In the answer, give the entries below exactly, from the first line through the line with "Inscrivez-vous à notre newsletter (241, 2401)", with every picture omitted.
[SUPPLIED MATERIAL]
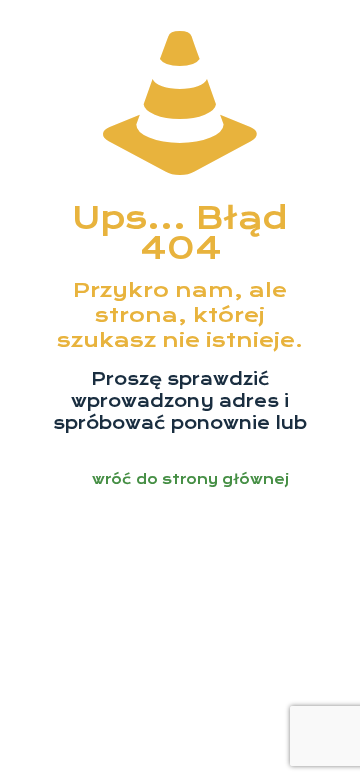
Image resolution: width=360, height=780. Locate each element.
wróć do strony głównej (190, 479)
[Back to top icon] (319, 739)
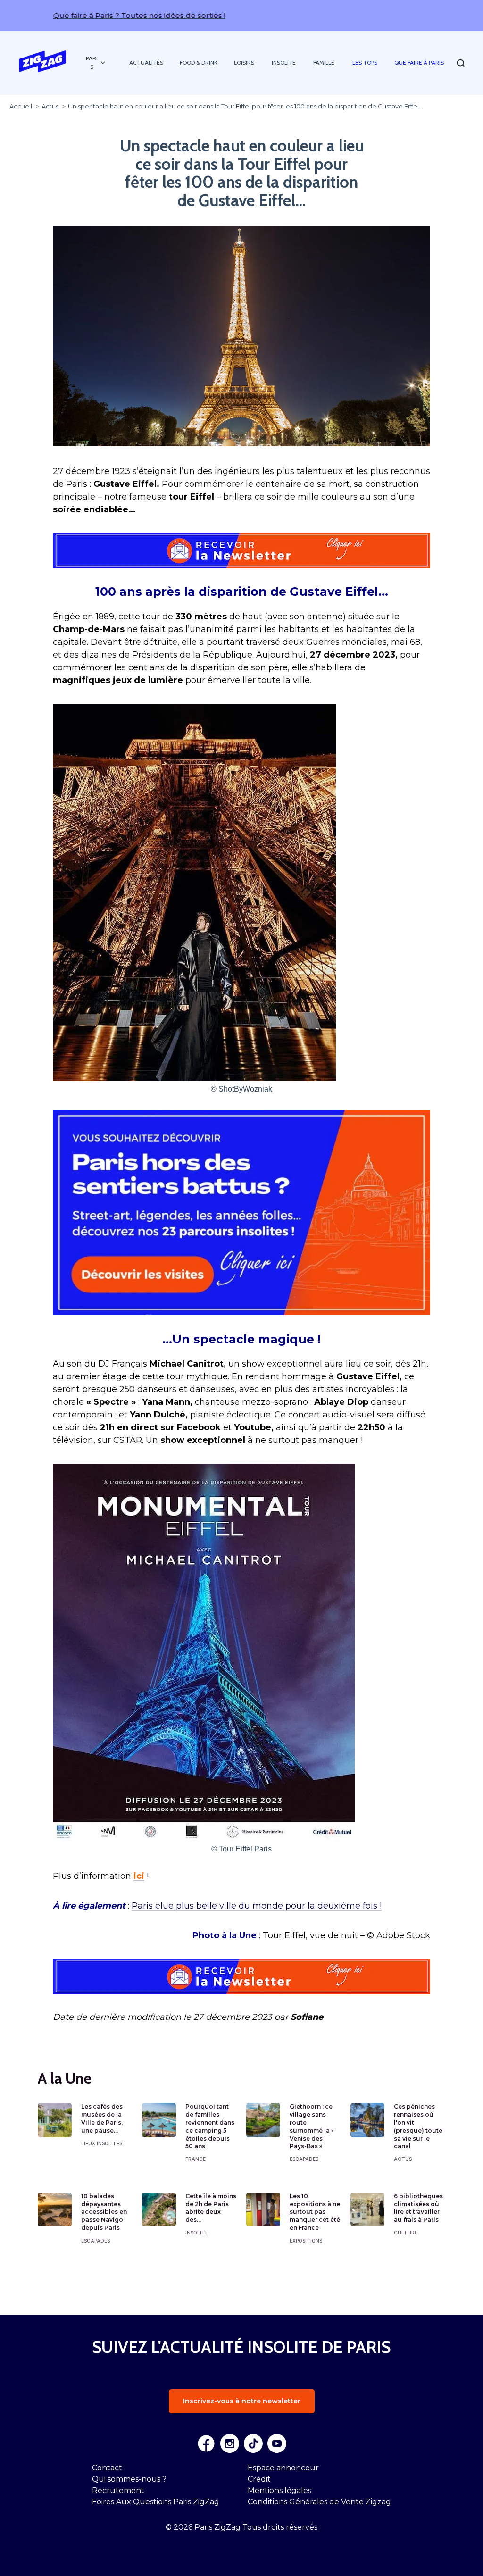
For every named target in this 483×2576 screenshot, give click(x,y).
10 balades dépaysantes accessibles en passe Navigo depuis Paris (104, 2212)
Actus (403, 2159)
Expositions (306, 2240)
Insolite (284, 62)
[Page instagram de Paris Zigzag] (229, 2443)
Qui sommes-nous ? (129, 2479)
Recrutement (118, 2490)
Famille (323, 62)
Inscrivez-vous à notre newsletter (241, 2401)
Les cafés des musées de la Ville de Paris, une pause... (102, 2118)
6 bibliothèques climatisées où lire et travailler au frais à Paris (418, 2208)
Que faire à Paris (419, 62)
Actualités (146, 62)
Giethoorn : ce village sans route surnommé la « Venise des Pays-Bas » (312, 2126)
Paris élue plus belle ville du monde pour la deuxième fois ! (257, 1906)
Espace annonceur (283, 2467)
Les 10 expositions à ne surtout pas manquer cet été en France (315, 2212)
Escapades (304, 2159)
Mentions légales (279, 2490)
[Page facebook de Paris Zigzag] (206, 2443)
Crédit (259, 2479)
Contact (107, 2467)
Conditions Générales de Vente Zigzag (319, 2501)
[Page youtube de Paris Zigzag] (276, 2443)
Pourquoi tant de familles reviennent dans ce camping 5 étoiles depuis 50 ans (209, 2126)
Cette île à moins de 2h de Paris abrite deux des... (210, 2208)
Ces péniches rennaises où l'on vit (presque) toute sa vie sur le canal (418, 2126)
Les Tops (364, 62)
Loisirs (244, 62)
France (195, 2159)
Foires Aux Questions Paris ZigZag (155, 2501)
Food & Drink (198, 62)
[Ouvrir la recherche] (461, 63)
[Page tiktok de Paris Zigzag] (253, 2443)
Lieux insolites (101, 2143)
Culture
[/SUPPLIED MATERIAL]
> **REPLY**:
Image resolution: width=360, height=780. Locate each element.
wróć do strony głównej (190, 479)
[Back to top icon] (319, 739)
For every named target in this 483×2576 screenshot, give click(x,y).
10 balades dépaysantes accessibles en passe Navigo depuis Paris (104, 2212)
Actus (403, 2159)
Expositions (306, 2240)
Insolite (284, 62)
[Page instagram de Paris Zigzag] (229, 2443)
Qui sommes-nous ? (129, 2479)
Recrutement (118, 2490)
Famille (323, 62)
Inscrivez-vous à notre newsletter (241, 2401)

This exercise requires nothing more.